→ Short problem 1
In the advice column, what does Clare suggest turning the spare bedroom into?

→ Passage to read

────────────────

Home Desert Life Advice Ask Clare #1: Putting the kibosh on unwanted house guests

Ask Clare #1: Putting the kibosh on unwanted house guests

Ask Clare #1: Putting the kibosh on unwanted house guests

Welcome to “Ask Clare” – which is something that we hope to feature as a regular feature here on Cactus Hugs.  Clare knows everything there is to know and more about living in the Coachella Valley and she is more than happy to answer any and all of your questions and help with your dilemmas using logic, common sense, and superior intelligence, but no actual degree for this kind of thing.  Get in your questions to Clare for future posts by adding them in the comments below, messaging Cactus Hugs on Facebook, or in an email (should you wish to remain anonymous).

And now, away we go…


The temperatures are going to start dropping soon and, like many with friends and family in cold climates, our guest room is about to become a hotel room. I think they assume that because we aren’t shoveling snow we must not have anything else to do but host their annual visits. Any advice for locals who want to put a kibosh on unwanted guests this winter? – Reluctant host in La Quinta

Reluctant host,

Turn your spare bedroom into an office with a pullout couch or an exercise room with a blowup mattress. Guests who are told the setup will likely cut their visit short or plan more comfortable arrangements. You could also save yourself the expense of a room renovation and learn to make up excuses like the rest of us.

────────────────

Entries for finding words and elements:
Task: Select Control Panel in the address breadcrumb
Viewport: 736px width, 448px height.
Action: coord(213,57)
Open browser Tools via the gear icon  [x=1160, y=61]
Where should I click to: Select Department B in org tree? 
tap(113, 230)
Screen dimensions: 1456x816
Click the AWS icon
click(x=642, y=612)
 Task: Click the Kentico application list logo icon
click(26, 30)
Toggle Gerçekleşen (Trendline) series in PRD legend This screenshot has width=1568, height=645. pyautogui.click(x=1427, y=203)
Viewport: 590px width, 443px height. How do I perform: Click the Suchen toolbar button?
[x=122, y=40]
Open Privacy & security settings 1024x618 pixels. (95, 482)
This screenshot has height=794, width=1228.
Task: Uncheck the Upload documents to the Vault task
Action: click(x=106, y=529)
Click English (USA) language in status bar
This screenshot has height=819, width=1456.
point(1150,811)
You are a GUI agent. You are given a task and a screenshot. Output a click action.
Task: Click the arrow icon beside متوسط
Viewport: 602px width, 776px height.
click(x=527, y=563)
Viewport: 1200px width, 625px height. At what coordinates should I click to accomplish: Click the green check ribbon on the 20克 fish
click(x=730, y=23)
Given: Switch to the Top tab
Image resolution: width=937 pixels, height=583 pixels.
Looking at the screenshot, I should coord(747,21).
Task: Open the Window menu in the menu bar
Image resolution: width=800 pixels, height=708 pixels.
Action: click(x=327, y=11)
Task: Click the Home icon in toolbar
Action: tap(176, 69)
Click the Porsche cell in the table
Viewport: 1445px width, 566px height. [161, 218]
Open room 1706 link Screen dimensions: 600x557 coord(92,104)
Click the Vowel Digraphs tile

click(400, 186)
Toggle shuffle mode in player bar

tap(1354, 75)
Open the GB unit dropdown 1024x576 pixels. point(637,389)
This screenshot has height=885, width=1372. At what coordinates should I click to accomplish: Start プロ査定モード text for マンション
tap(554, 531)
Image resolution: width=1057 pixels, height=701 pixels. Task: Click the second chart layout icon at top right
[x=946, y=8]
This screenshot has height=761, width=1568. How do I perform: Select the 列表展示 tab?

────────────────

→ Short problem 2
Output the lines of the listing without any changes, beginning at the line that contains "Click the Porsche cell in the table" and stopping after the last line of the listing.

→ Task solution 1
An office with a pullout couch or an exercise room with a blowup mattress.

→ Task solution 2
Click the Porsche cell in the table
Viewport: 1445px width, 566px height. [161, 218]
Open room 1706 link Screen dimensions: 600x557 coord(92,104)
Click the Vowel Digraphs tile

click(400, 186)
Toggle shuffle mode in player bar

tap(1354, 75)
Open the GB unit dropdown 1024x576 pixels. point(637,389)
This screenshot has height=885, width=1372. At what coordinates should I click to accomplish: Start プロ査定モード text for マンション
tap(554, 531)
Image resolution: width=1057 pixels, height=701 pixels. Task: Click the second chart layout icon at top right
[x=946, y=8]
This screenshot has height=761, width=1568. How do I perform: Select the 列表展示 tab?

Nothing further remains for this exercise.